▸ WHAT THE TASK ASKS
The entries below must be returned exactly as they stand.

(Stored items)
══════════════════════════════

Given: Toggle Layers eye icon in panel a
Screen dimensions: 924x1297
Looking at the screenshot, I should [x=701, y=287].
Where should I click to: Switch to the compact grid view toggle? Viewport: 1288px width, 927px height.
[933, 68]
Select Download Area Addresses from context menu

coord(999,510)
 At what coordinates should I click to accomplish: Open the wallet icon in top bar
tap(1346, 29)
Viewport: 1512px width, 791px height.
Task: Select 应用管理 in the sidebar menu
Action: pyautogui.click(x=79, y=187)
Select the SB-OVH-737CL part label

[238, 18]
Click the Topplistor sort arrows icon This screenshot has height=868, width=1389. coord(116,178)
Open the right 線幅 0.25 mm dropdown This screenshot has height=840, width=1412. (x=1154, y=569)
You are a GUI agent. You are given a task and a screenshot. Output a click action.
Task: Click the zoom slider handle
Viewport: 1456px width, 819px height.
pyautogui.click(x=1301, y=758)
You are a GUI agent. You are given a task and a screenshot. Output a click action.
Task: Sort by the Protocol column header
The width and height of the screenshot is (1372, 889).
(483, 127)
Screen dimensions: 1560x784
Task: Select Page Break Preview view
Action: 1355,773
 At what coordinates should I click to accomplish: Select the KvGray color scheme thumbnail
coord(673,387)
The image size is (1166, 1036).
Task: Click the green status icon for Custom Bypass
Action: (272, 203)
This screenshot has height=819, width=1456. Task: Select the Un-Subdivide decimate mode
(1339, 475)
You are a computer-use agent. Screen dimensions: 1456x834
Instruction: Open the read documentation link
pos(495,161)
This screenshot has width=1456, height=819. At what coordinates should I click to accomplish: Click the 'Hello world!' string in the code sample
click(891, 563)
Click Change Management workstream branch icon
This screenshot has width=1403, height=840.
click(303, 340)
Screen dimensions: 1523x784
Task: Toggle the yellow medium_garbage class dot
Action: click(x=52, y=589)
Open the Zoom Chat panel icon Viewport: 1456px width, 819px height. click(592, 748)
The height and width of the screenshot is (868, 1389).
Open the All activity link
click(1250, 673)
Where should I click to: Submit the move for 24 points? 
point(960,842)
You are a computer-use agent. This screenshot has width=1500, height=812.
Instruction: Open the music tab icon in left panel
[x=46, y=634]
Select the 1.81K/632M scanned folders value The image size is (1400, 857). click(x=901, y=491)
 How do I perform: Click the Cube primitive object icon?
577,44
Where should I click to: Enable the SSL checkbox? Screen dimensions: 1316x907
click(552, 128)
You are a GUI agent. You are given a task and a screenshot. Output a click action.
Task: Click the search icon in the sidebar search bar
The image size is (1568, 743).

══════════════════════════════

▸ RESPONSE AREA
Given: Toggle Layers eye icon in panel a
Screen dimensions: 924x1297
Looking at the screenshot, I should [x=701, y=287].
Where should I click to: Switch to the compact grid view toggle? Viewport: 1288px width, 927px height.
[933, 68]
Select Download Area Addresses from context menu

coord(999,510)
 At what coordinates should I click to accomplish: Open the wallet icon in top bar
tap(1346, 29)
Viewport: 1512px width, 791px height.
Task: Select 应用管理 in the sidebar menu
Action: pyautogui.click(x=79, y=187)
Select the SB-OVH-737CL part label

[238, 18]
Click the Topplistor sort arrows icon This screenshot has height=868, width=1389. coord(116,178)
Open the right 線幅 0.25 mm dropdown This screenshot has height=840, width=1412. (x=1154, y=569)
You are a GUI agent. You are given a task and a screenshot. Output a click action.
Task: Click the zoom slider handle
Viewport: 1456px width, 819px height.
pyautogui.click(x=1301, y=758)
You are a GUI agent. You are given a task and a screenshot. Output a click action.
Task: Sort by the Protocol column header
The width and height of the screenshot is (1372, 889).
(483, 127)
Screen dimensions: 1560x784
Task: Select Page Break Preview view
Action: 1355,773
 At what coordinates should I click to accomplish: Select the KvGray color scheme thumbnail
coord(673,387)
The image size is (1166, 1036).
Task: Click the green status icon for Custom Bypass
Action: (272, 203)
This screenshot has height=819, width=1456. Task: Select the Un-Subdivide decimate mode
(1339, 475)
You are a computer-use agent. Screen dimensions: 1456x834
Instruction: Open the read documentation link
pos(495,161)
This screenshot has width=1456, height=819. At what coordinates should I click to accomplish: Click the 'Hello world!' string in the code sample
click(891, 563)
Click Change Management workstream branch icon
This screenshot has width=1403, height=840.
click(303, 340)
Screen dimensions: 1523x784
Task: Toggle the yellow medium_garbage class dot
Action: click(x=52, y=589)
Open the Zoom Chat panel icon Viewport: 1456px width, 819px height. click(592, 748)
The height and width of the screenshot is (868, 1389).
Open the All activity link
click(1250, 673)
Where should I click to: Submit the move for 24 points? 
point(960,842)
You are a computer-use agent. This screenshot has width=1500, height=812.
Instruction: Open the music tab icon in left panel
[x=46, y=634]
Select the 1.81K/632M scanned folders value The image size is (1400, 857). click(x=901, y=491)
 How do I perform: Click the Cube primitive object icon?
577,44
Where should I click to: Enable the SSL checkbox? Screen dimensions: 1316x907
click(552, 128)
You are a GUI agent. You are given a task and a screenshot. Output a click action.
Task: Click the search icon in the sidebar search bar
The image size is (1568, 743).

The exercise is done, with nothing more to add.